Which lines below include "width"? Copy them all.
Top of Given records
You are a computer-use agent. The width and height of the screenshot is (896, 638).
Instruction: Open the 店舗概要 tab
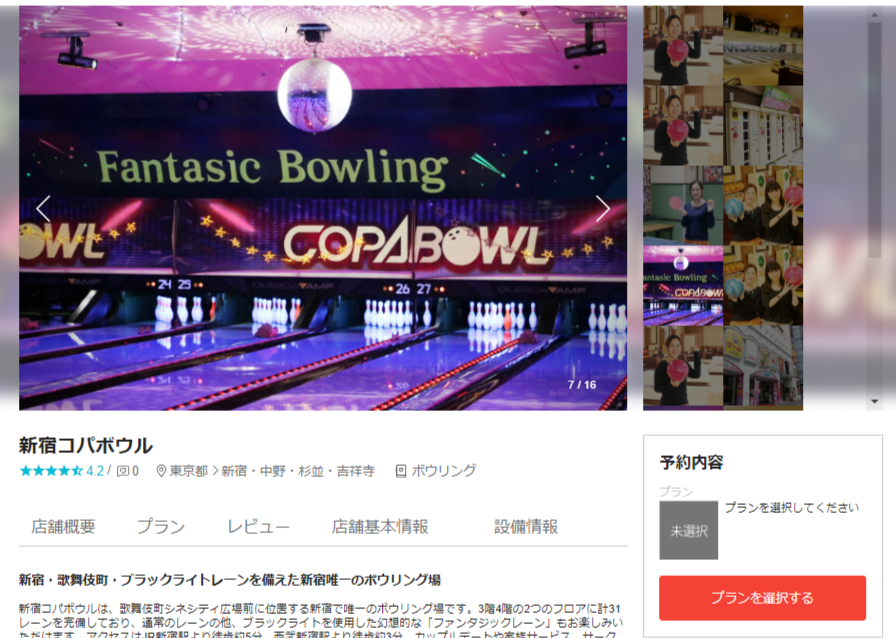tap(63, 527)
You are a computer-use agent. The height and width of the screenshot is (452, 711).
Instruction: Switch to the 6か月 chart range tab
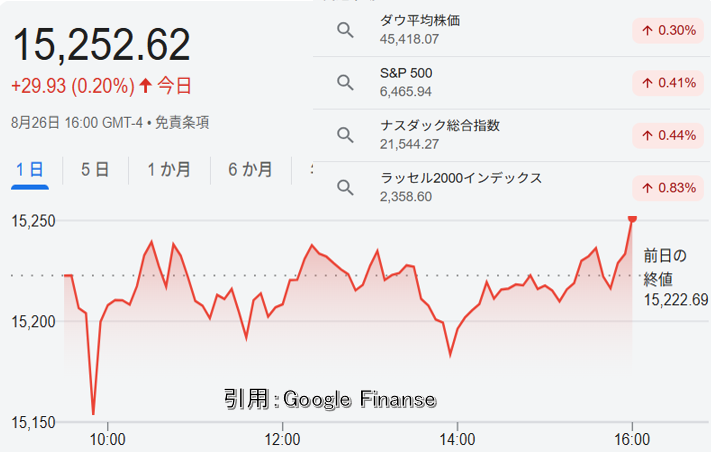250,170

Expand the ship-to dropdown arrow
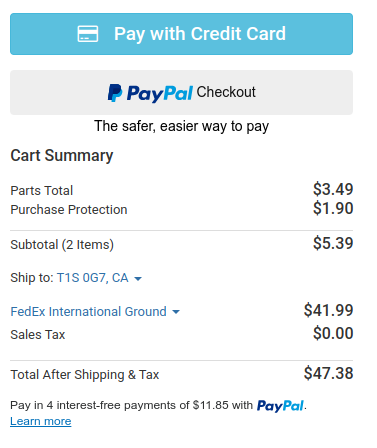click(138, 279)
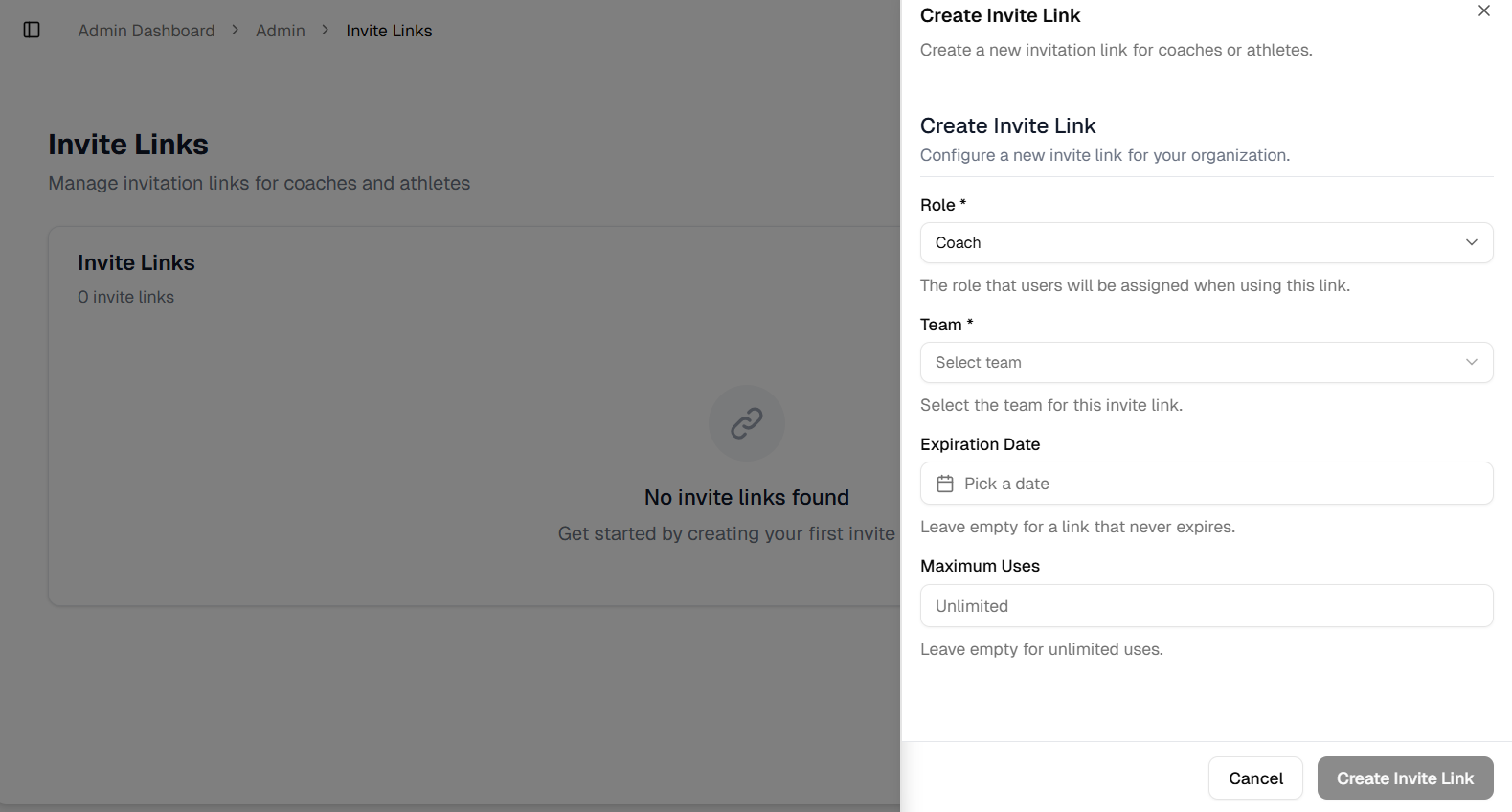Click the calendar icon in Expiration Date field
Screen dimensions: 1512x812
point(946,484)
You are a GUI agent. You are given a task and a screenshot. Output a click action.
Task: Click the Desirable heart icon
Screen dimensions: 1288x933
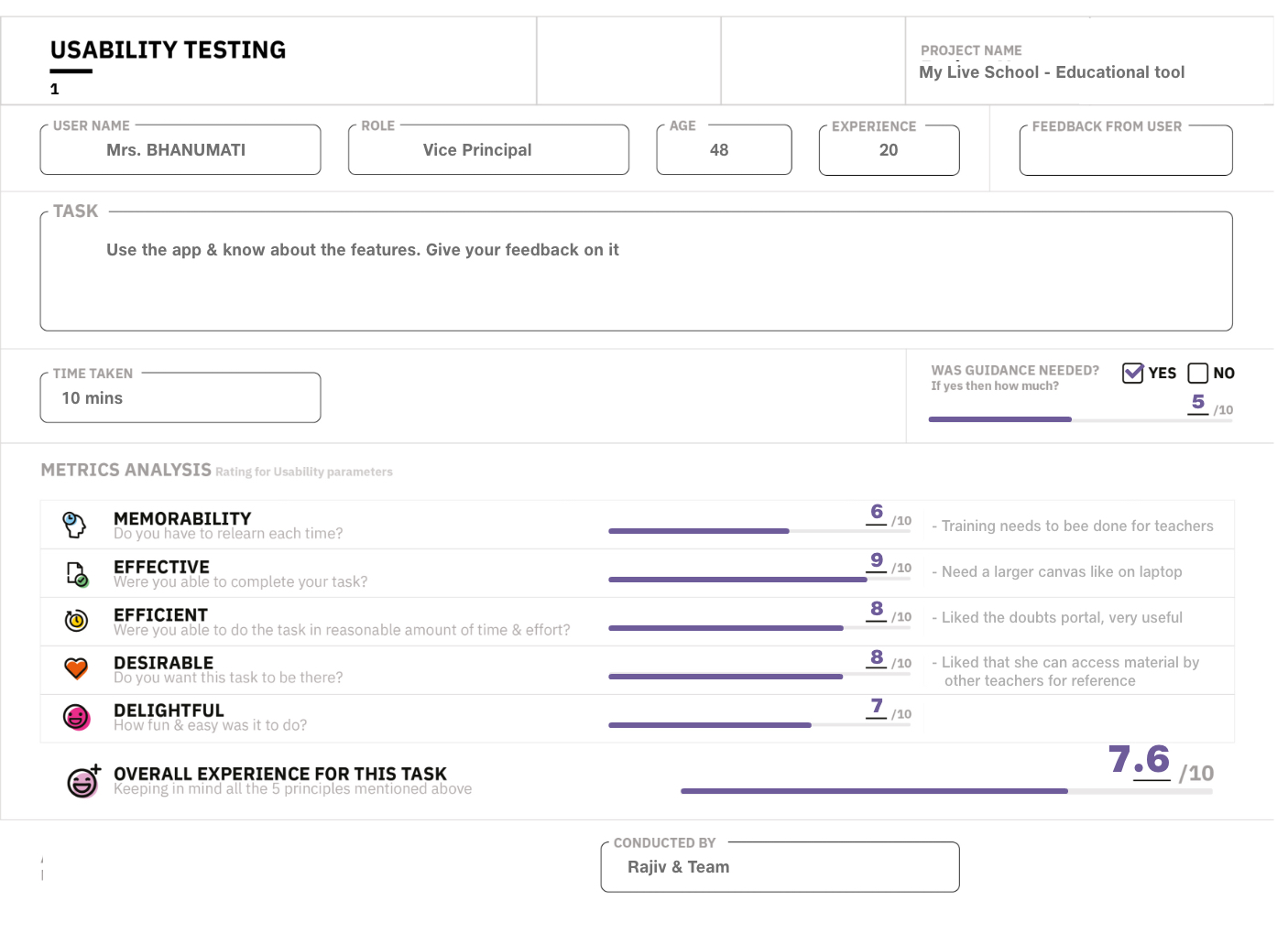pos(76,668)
Bottom of Given records
**Solved problem**
You are a computer-use agent. The width and height of the screenshot is (896, 638).
You are a computer-use agent. The height and width of the screenshot is (452, 711).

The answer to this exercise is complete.